- [Exercise prompt]:
Reproduce all lines of the listing below in which the word "button" occurs.
+===+
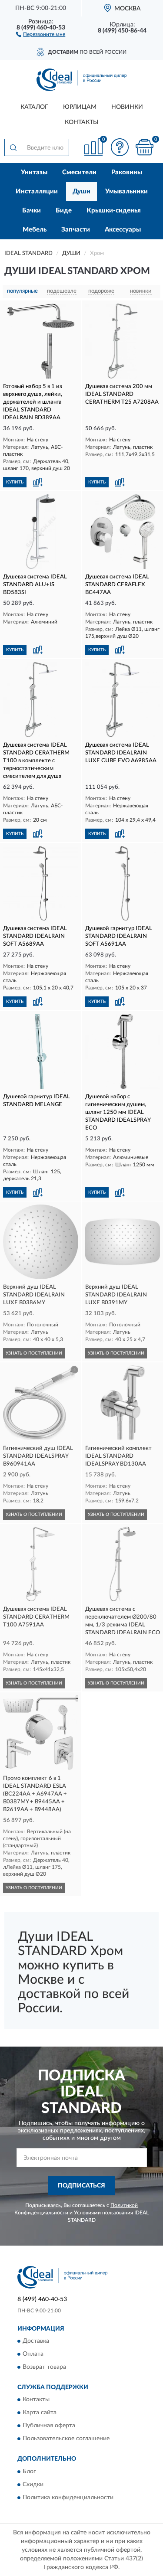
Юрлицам (79, 107)
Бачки (31, 210)
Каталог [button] (34, 107)
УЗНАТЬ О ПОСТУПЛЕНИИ (34, 1353)
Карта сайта (40, 2413)
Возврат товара (44, 2367)
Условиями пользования (103, 2212)
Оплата (33, 2354)
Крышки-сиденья (113, 210)
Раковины (126, 172)
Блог (29, 2471)
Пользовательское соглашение (66, 2439)
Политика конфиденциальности (68, 2497)
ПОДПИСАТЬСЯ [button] (81, 2186)
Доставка (36, 2341)
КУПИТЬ (14, 482)
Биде (64, 210)
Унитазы (34, 172)
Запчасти (75, 229)
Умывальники (126, 191)
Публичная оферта (49, 2426)
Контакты (82, 122)
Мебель (35, 229)
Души (81, 191)
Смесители (79, 172)
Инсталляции (37, 191)
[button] (40, 33)
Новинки (127, 107)
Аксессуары (123, 229)
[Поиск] (13, 147)
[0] (144, 147)
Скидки (33, 2484)
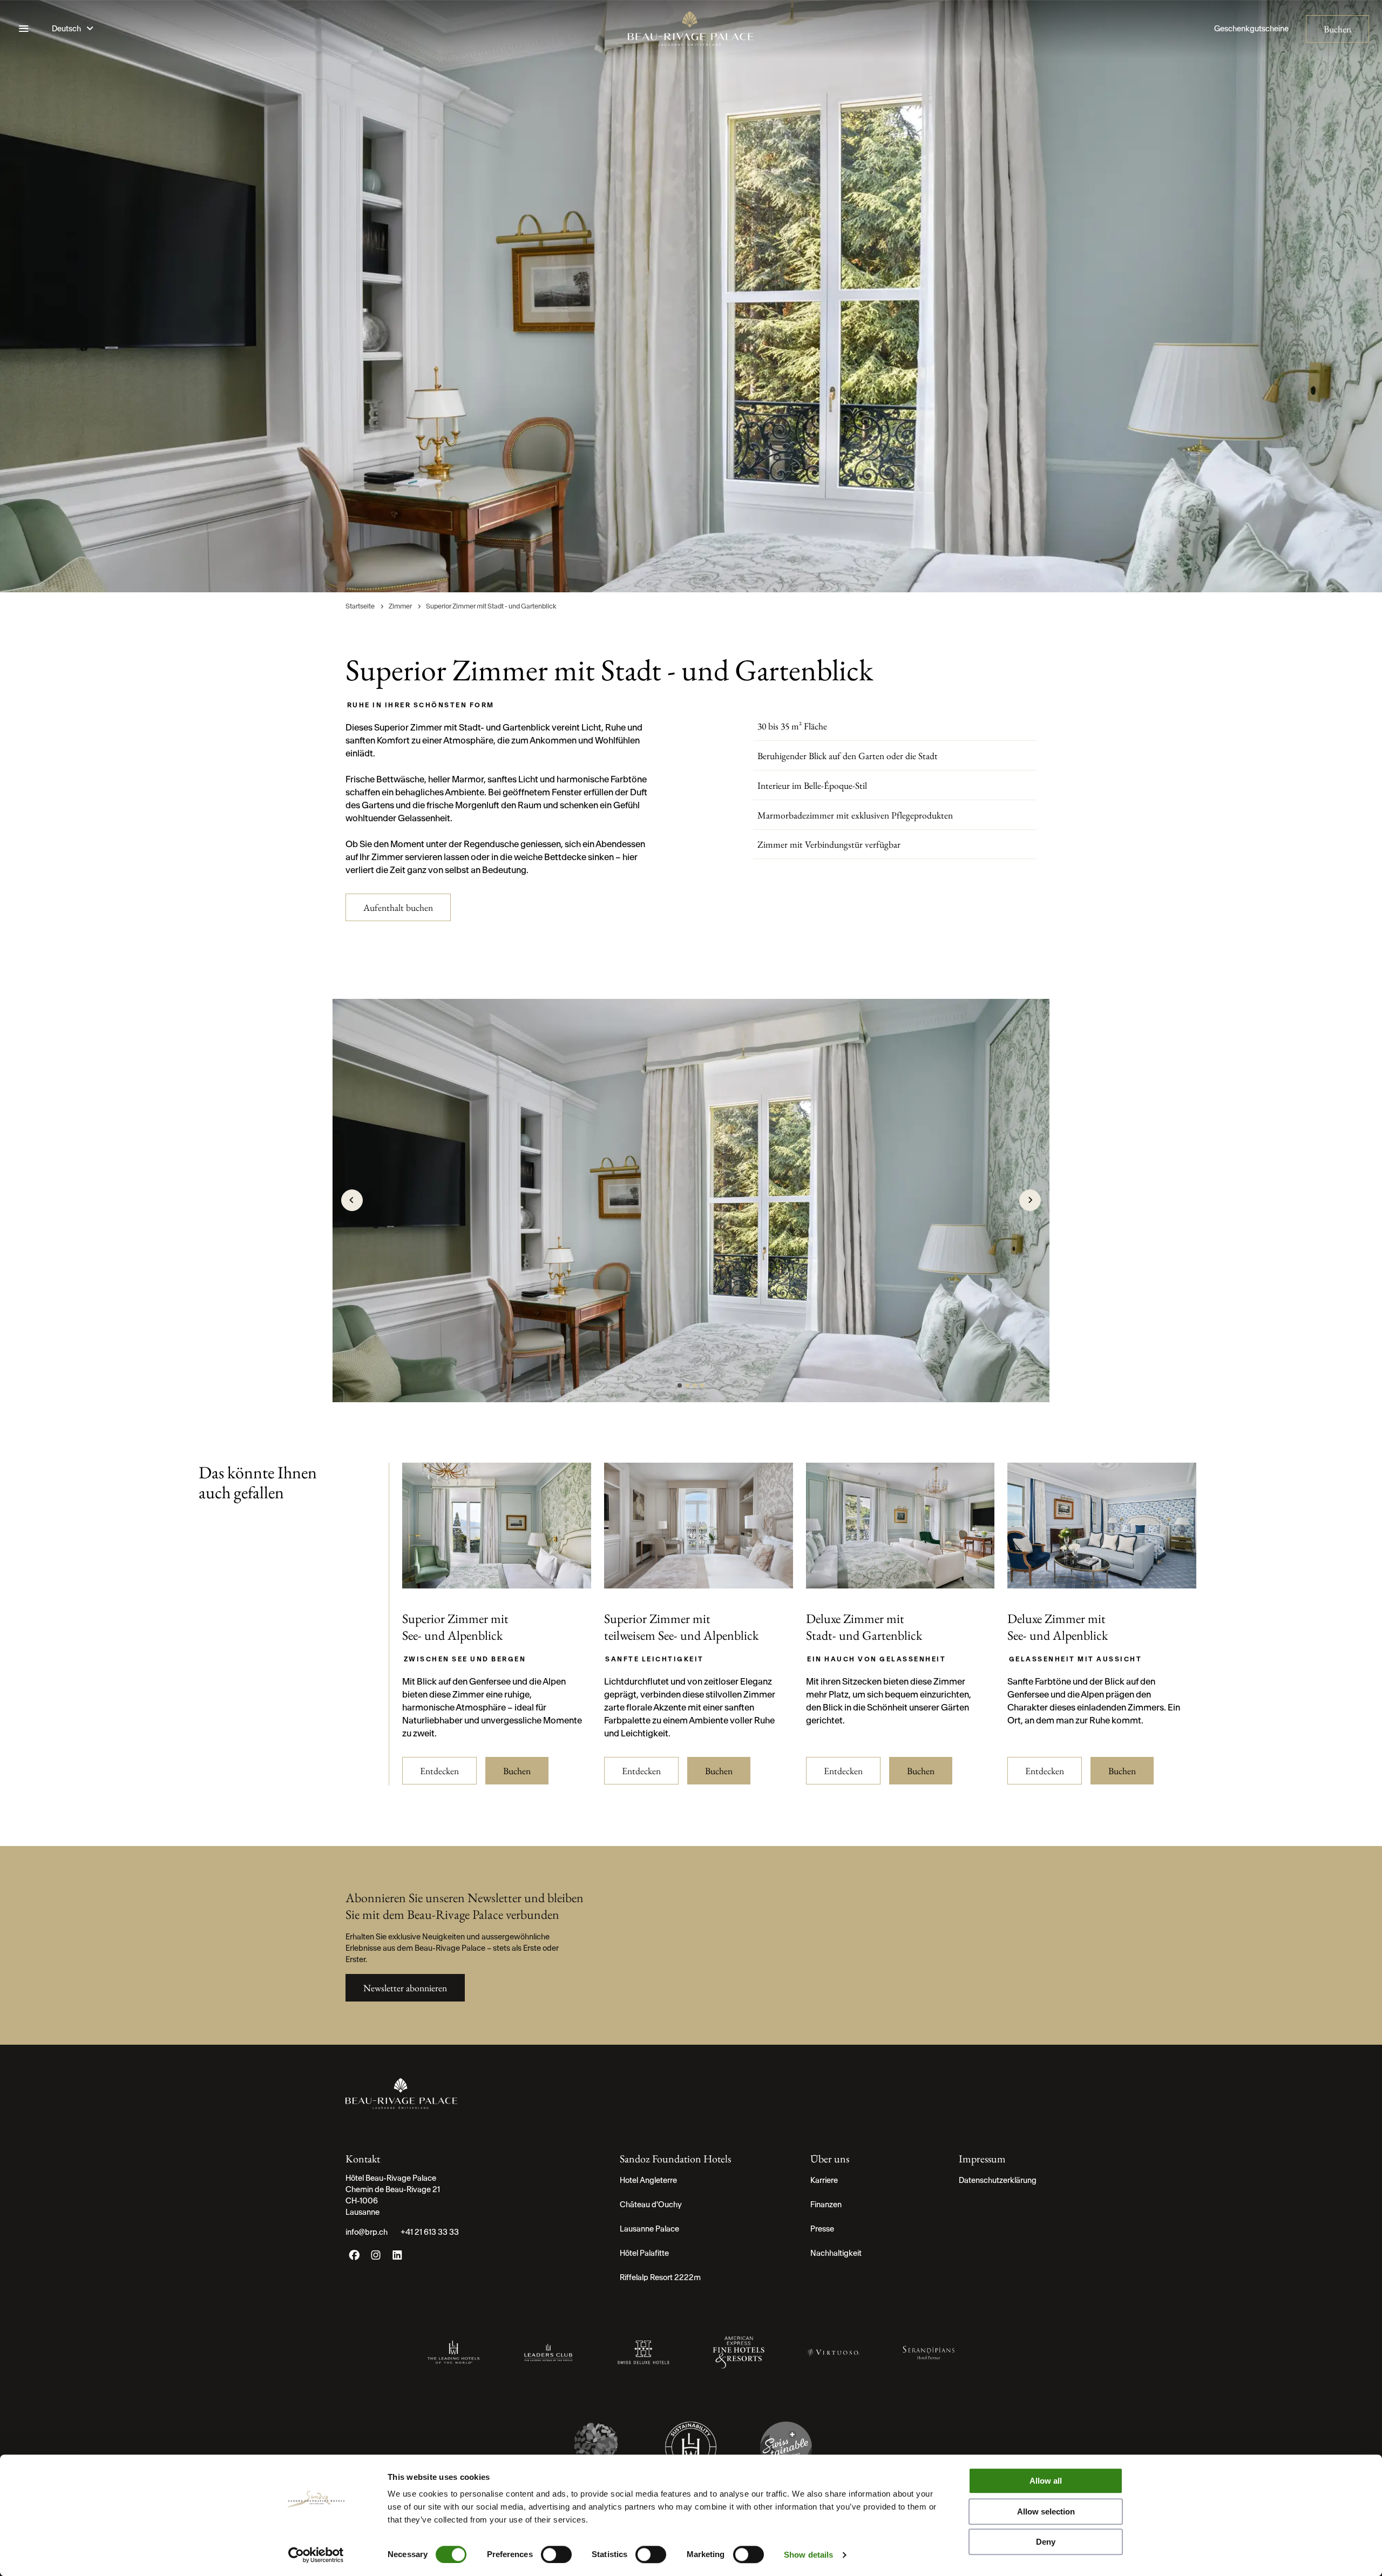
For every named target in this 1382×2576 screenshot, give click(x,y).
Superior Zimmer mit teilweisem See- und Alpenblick (681, 1627)
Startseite (361, 606)
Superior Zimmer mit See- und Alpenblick (455, 1627)
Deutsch (67, 28)
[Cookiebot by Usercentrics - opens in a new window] (316, 2555)
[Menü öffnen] (24, 28)
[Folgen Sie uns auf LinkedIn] (397, 2257)
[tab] (680, 1385)
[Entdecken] (496, 1583)
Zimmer (401, 606)
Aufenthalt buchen (398, 907)
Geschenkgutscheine (1251, 28)
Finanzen (826, 2204)
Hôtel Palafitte (644, 2253)
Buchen (1337, 29)
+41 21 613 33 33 (430, 2232)
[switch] (556, 2554)
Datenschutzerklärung (997, 2180)
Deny (1045, 2541)
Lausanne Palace (649, 2229)
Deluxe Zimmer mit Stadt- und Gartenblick (864, 1627)
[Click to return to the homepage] (691, 29)
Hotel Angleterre (648, 2180)
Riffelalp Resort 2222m (660, 2277)
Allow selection (1046, 2511)
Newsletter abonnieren (405, 1988)
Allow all (1045, 2480)
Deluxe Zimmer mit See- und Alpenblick (1057, 1627)
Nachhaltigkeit (836, 2253)
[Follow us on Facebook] (354, 2257)
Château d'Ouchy (651, 2204)
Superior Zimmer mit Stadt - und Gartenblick (491, 606)
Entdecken (439, 1770)
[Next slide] (1030, 1200)
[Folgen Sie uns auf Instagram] (375, 2257)
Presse (822, 2229)
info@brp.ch (367, 2232)
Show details (808, 2554)
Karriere (824, 2180)
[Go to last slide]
+===+
- [Solution for this exercise]:
Каталог [button] (34, 107)
ПОДПИСАТЬСЯ [button] (81, 2186)
[button] (40, 33)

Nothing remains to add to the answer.